YOUR TASK
Reply with one number only: the count of lines below that contain the word "icon".

DATASET ENTRIES
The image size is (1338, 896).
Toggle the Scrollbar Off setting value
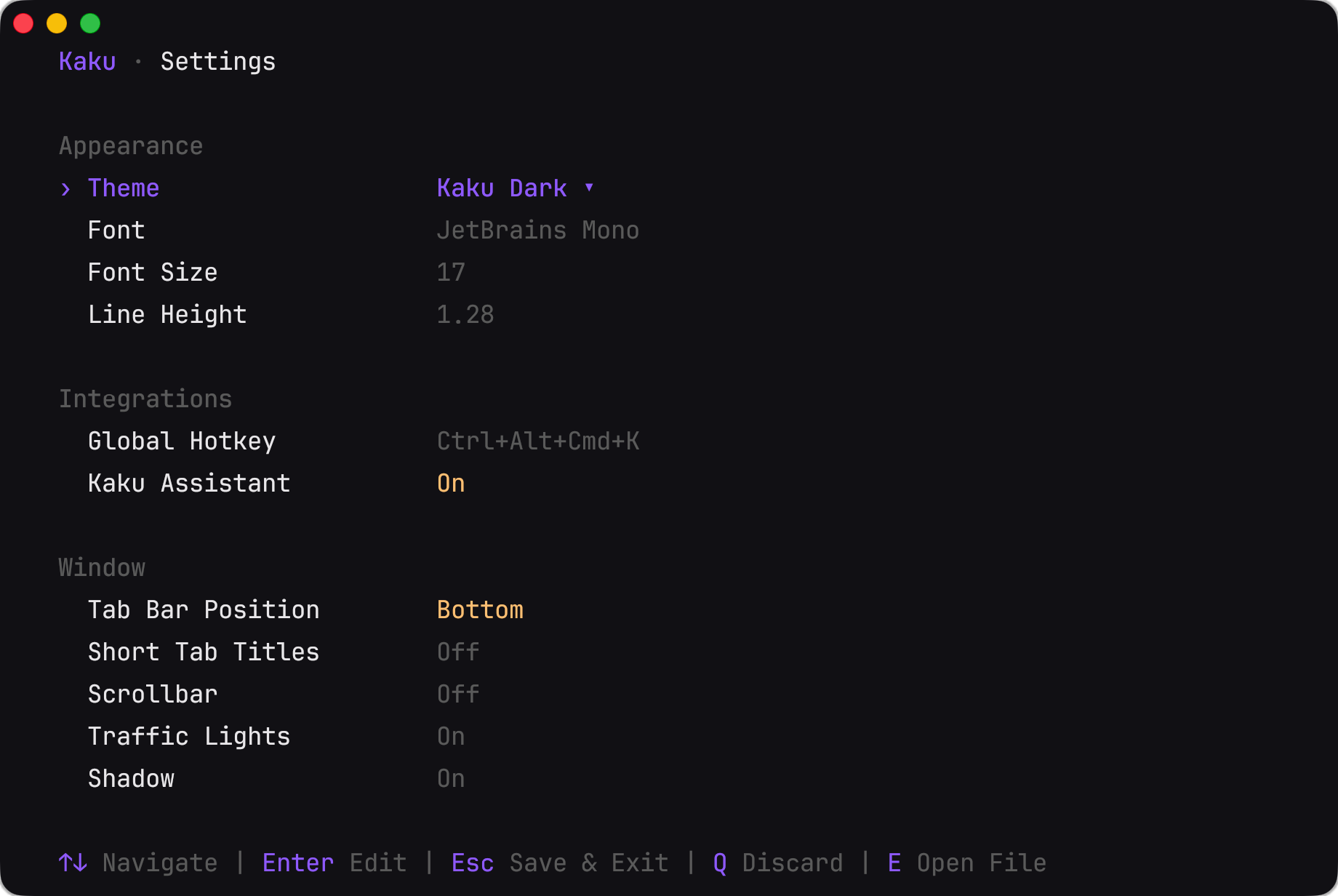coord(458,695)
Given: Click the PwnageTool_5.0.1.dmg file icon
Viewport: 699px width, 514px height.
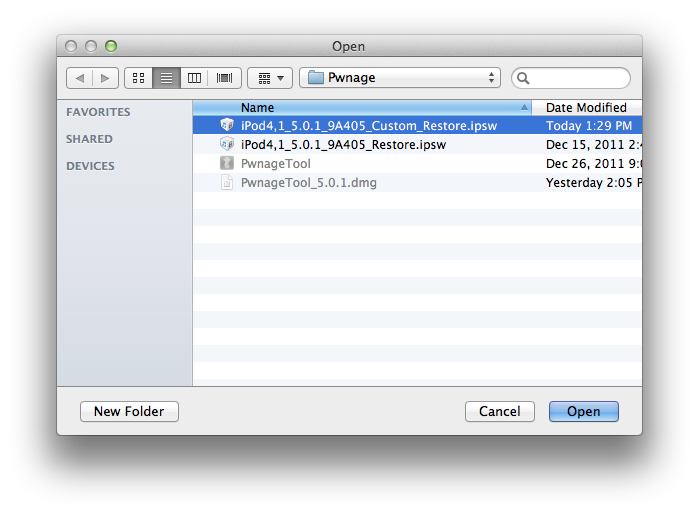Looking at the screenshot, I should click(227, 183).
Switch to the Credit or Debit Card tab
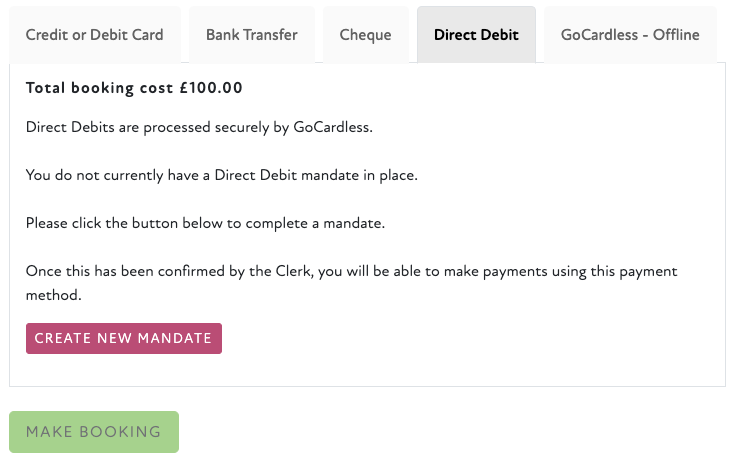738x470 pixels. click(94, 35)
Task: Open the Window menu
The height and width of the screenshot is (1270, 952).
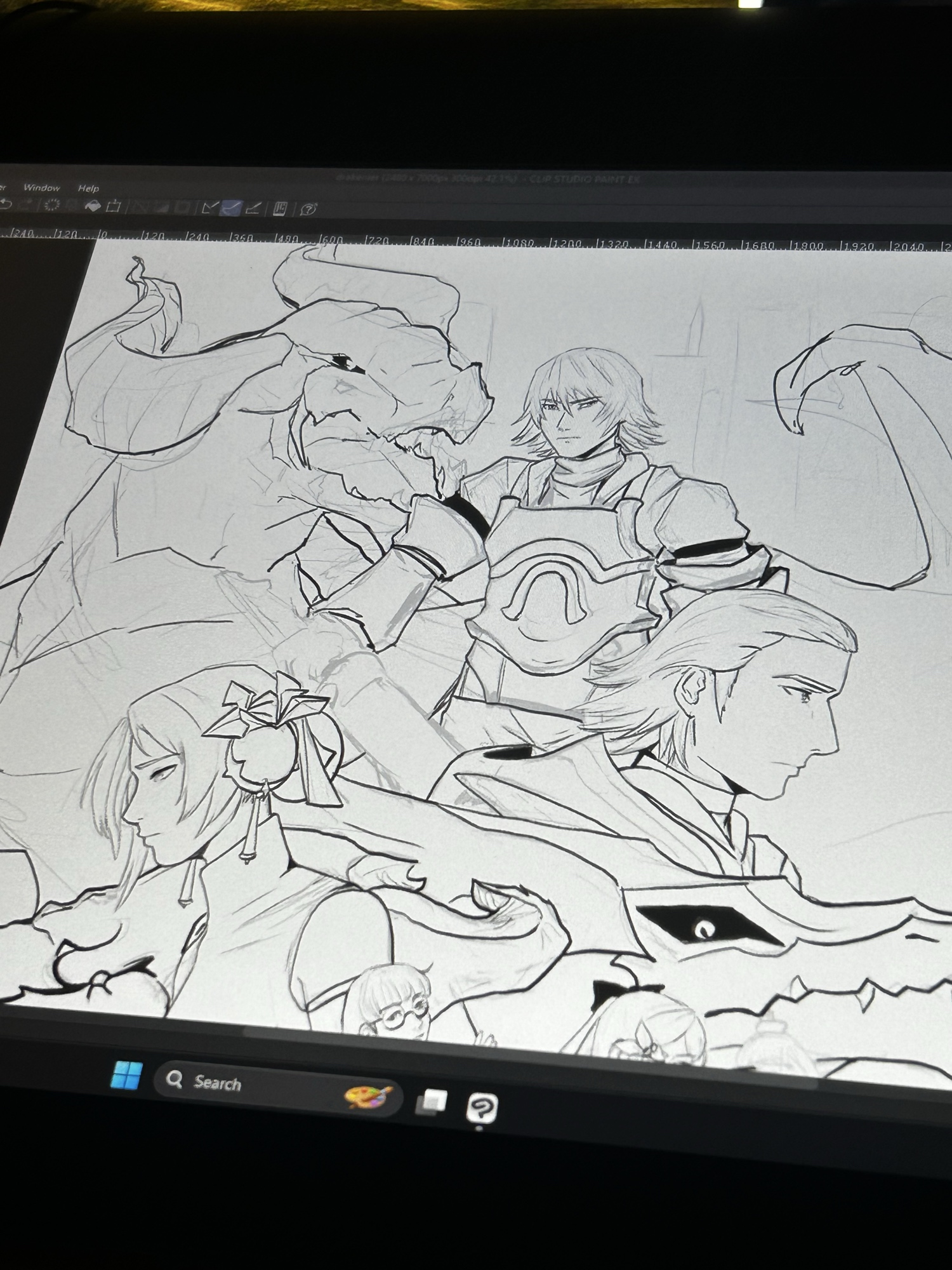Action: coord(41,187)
==
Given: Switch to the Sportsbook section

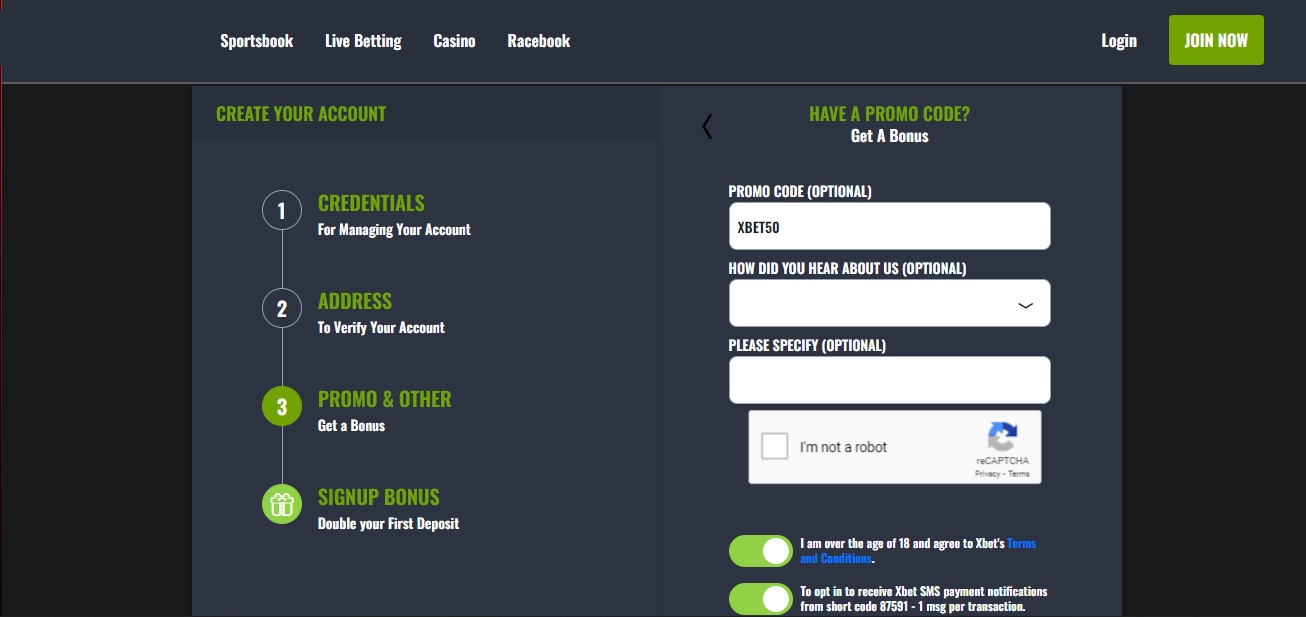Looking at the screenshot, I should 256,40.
==
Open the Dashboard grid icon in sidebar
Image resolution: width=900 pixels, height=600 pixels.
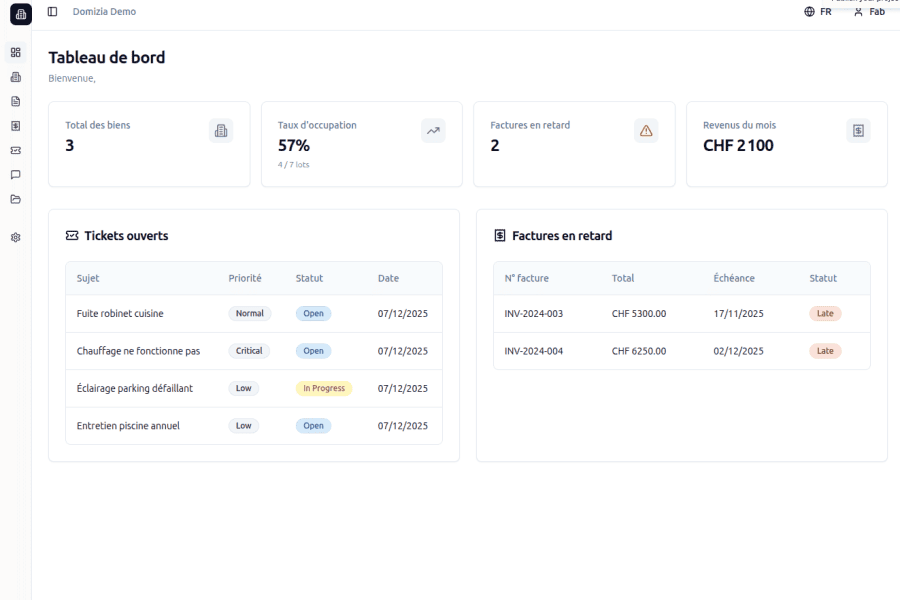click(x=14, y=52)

TASK SOLUTION
2